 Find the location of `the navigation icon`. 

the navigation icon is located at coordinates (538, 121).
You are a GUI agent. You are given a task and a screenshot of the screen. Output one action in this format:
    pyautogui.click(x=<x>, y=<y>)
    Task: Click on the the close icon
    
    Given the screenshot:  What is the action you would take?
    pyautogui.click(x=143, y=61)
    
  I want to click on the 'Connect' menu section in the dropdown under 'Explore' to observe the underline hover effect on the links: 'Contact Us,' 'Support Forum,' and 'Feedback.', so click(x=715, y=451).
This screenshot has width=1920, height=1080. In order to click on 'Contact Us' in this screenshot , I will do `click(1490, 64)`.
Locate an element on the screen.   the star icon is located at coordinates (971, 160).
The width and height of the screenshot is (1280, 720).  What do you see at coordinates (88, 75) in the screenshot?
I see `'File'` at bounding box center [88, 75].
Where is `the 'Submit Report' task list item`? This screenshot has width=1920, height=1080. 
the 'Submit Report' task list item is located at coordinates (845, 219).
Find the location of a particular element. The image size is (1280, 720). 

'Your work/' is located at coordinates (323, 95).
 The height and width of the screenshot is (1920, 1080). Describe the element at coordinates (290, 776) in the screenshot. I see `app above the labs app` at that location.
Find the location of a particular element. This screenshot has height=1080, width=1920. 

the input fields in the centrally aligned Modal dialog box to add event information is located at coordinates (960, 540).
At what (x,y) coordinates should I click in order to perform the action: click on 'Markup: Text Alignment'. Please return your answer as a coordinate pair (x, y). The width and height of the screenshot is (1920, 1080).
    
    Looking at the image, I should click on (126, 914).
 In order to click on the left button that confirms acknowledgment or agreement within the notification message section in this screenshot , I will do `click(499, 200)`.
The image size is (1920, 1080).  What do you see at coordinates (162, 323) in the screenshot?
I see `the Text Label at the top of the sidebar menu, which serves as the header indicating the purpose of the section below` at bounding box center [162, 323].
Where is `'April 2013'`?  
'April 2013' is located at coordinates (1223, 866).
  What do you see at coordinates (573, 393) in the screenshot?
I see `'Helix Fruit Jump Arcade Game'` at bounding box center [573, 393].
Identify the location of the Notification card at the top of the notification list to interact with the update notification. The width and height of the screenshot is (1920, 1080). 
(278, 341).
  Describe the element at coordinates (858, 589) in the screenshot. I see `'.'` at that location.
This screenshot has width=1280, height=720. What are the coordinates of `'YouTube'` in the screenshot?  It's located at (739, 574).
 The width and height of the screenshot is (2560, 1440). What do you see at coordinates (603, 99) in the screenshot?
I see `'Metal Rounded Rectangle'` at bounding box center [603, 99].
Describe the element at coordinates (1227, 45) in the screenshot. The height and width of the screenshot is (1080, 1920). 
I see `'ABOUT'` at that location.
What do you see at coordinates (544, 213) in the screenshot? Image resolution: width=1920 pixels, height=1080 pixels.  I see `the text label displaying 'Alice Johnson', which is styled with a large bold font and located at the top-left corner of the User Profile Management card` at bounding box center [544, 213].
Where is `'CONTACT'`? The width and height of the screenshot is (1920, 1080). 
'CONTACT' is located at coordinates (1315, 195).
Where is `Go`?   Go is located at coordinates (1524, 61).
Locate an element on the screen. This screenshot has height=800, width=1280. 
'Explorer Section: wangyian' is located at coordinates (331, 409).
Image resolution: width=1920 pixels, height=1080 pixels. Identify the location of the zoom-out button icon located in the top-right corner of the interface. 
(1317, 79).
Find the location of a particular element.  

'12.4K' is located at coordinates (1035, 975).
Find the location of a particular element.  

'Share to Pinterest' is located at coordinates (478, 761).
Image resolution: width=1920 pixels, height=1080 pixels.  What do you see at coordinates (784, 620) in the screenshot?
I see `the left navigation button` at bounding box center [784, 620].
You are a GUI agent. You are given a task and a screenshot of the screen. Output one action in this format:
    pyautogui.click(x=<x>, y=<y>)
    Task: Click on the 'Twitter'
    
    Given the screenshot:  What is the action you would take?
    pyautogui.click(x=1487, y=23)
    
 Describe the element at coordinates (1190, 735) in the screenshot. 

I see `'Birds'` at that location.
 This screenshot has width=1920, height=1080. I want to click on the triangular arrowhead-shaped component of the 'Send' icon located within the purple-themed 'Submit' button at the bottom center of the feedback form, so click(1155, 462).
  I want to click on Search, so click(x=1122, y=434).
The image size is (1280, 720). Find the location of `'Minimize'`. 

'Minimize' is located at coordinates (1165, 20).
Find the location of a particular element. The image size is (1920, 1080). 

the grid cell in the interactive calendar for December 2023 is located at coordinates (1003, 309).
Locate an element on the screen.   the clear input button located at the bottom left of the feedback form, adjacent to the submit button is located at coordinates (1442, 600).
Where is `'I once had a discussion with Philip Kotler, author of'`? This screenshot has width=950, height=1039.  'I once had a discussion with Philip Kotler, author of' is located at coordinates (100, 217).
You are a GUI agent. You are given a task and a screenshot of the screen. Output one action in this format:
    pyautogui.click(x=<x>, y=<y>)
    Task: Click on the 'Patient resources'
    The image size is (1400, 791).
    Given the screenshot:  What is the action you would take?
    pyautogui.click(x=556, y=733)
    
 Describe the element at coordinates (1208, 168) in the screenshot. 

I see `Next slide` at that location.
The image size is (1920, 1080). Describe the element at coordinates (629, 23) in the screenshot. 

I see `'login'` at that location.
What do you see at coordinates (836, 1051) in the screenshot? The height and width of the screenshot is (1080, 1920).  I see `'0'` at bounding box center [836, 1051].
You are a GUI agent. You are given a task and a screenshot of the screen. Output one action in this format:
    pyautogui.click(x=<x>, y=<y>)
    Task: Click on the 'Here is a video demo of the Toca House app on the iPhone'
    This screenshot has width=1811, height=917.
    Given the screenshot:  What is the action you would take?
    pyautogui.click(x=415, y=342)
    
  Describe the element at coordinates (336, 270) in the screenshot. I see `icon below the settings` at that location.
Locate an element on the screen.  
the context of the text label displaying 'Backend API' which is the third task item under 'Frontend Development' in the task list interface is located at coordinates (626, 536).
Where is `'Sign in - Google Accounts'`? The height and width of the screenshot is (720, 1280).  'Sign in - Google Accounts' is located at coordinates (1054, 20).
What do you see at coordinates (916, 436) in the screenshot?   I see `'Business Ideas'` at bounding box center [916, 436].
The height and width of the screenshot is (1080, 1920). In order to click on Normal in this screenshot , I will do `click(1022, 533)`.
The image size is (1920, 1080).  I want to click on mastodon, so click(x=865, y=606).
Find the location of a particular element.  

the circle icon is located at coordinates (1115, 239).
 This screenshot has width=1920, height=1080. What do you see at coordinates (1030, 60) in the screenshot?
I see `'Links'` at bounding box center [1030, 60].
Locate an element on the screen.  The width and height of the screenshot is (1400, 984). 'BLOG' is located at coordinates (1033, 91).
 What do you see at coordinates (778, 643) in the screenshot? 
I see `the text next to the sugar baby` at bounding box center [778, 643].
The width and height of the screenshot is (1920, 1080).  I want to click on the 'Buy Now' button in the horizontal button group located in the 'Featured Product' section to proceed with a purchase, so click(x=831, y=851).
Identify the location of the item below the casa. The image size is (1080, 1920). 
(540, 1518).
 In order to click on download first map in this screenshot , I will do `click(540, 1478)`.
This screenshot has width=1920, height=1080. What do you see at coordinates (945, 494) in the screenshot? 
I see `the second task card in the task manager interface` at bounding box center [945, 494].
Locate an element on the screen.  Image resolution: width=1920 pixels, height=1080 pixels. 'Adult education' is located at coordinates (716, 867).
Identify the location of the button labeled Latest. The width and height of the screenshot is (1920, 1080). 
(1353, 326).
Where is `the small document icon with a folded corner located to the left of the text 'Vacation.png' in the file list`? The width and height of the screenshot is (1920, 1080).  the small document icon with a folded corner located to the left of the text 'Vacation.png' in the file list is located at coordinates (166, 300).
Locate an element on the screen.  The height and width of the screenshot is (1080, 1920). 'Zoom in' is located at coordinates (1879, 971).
□ □ □ □ □
## THE TASK
Copy the items above again word for word, from the line containing "In order to click on the" through the line containing "center [573, 393].", including both of those lines.

## REPLY TO THE EXERCISE
 In order to click on the left button that confirms acknowledgment or agreement within the notification message section in this screenshot , I will do `click(499, 200)`.
The image size is (1920, 1080).  What do you see at coordinates (162, 323) in the screenshot?
I see `the Text Label at the top of the sidebar menu, which serves as the header indicating the purpose of the section below` at bounding box center [162, 323].
Where is `'April 2013'`?  
'April 2013' is located at coordinates (1223, 866).
  What do you see at coordinates (573, 393) in the screenshot?
I see `'Helix Fruit Jump Arcade Game'` at bounding box center [573, 393].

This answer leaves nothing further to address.